Things you want to think about before getting quotes:

Do you want a store front?
Do you want to make the updates or have the developer do? If they build it so you can, it will cost more.
How much flash do you want and is it because it's cool or because it will enahnce your overall site?
How many pages will the site have and what will go on each?


----------



## jlcanterbury (Jul 26, 2007)

Cody, 

If you hope to draw in customers from search engines, then I would definitely avoid using a flash site (at least a 100% flash site). Flash is great for certain aspects of a web page and I personally like the interactive dynamic it adds to the site.

It does have major drawbacks however. The text contained in a flash site cannot be read by a search engine crawler, in short, this means that your site will not appear in search results, and if it does it will most likely be ranked very low.

I intended to have an all-flash site initially, but then I got more info and realized it is not the best option. You can check out my site (link in sig.) if you would like to see how I balanced the two. I have a basic HTML splash page which contains the meta tags and keywords which will help me show up in search results with links to pages that will help my SEO. 

There are then two directions the visitor can take... one to my flash catalogue (meant for prospective retailers of my products) and the other is a web store for single internet buyers.

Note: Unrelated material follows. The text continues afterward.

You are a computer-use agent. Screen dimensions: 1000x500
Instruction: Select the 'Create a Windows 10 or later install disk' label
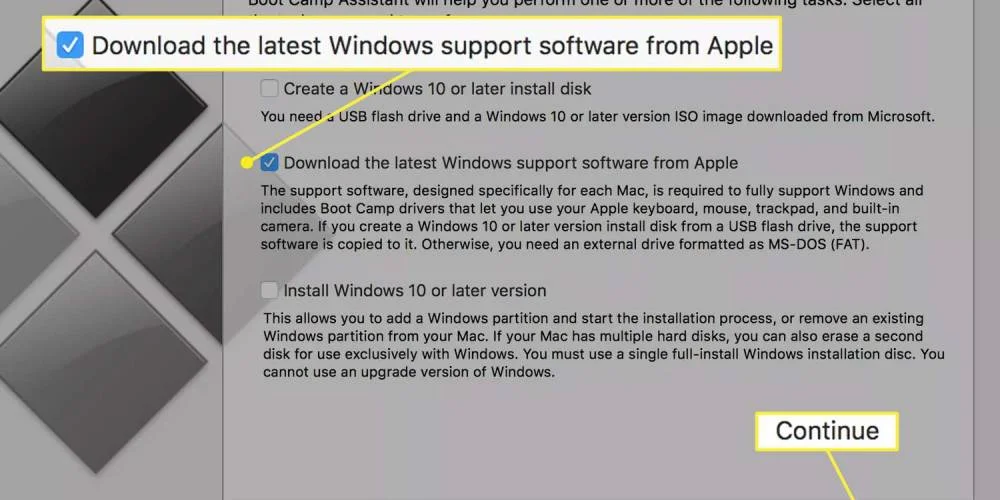click(x=438, y=89)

you can get a lot mpore info if you do a search for SEO (search engine optimization) or flash, or webmaster help/discussion...

good luck!


----------



## T-BOT (Jul 24, 2006)

high trafic site that sells 200k / year will cost at least 10% to operate and maintain per year. With a good site manager.


----------



## redcell1 (Nov 15, 2007)

Well I suggest that a flash site is great but it also it depends that not everyone has a fast connection and if the site takes too long to load then they would leave, but a flash banner or buttons can add the flash sexyness to a well designed template


----------



## pawsflorida (Jul 21, 2007)

I agree with what jlcanterbury said. Just don't have it all in Flash (mix it up)._ I did this website Jefferey's Restaurant recently and made it half flash and half text. I think they're a pagerank 4 now, and it's only about six months old. The search engines love it because we made it the way they like it._

_The best and the cheapest is to post on rentacoder.com or guru.com to have one built. You can get a $5000 site for about $400._
_The only other expense would be your merchant account set-up and the security certificate (ssl). Once you're rolling, it's about 40 bucks a month for a real merchant acount._


----------



## drkfada (Sep 15, 2007)

i have my own web design business ..as well as my own t line. I wouldn't recommend using flash for the entire site...i incorporate flash just for photos and things of that nature because it compresses the pictures and therefore reduces load times...nobody likes flash intro pages anymore as well. Plus there's addons for mozilla that can disable flash..if that occurs what will your viewers go to? They'll see a blank page. I also use a secondary company for my e commerce function i used prostores but that's not geared for my audience bigcartel.com does what i'm looking for just fine. I can have up to 5 images per shirt design.


----------



## Gunslinger (Aug 3, 2007)

As with the examples JL and Mike have shown, we also broke our site up between a flash and html side (for the biz site), and just put a basic storefront for retail (don't distract your customers, you want the focus on your product). You'll find about 2/3 of your traffic with visit the flashy side, but you want to take care of that remaining third who may have older systems.

For referrals for designers, try posting on the classified section at the bottom of the T-Shirt Forums homepage ... you might get a bite!


----------